> EXTRACTED MATERIAL
━━━

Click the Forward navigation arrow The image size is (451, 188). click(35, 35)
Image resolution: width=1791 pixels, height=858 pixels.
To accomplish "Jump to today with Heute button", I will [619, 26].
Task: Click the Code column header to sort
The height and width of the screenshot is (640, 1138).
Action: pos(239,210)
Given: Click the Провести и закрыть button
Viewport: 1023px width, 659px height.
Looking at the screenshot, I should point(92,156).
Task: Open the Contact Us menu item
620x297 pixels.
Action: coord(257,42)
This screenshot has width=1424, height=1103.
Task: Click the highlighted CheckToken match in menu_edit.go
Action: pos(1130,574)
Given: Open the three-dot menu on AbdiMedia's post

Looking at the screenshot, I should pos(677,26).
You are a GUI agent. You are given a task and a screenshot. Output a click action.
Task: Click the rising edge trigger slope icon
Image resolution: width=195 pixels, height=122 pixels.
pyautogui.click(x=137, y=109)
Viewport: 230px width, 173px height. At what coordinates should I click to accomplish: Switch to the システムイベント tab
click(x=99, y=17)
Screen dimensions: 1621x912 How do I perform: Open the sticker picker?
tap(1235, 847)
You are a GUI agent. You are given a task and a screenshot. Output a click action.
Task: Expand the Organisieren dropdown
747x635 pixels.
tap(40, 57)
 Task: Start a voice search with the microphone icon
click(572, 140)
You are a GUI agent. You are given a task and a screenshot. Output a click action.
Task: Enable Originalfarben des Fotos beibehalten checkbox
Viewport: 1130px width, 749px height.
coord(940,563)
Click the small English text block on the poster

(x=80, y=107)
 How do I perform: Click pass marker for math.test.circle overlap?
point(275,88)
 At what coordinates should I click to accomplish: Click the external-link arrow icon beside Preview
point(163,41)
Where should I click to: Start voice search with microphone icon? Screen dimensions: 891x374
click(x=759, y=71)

━━━

> EXERCISE INSTRUCTIONS
Copy out the listing above word for word, starting with the line that contains "Task: Click the Code column header to sort" and going on through the line that contains "Looking at the screenshot, I should point(92,156).".

> RESULT FOR THIS EXERCISE
Task: Click the Code column header to sort
The height and width of the screenshot is (640, 1138).
Action: pos(239,210)
Given: Click the Провести и закрыть button
Viewport: 1023px width, 659px height.
Looking at the screenshot, I should point(92,156).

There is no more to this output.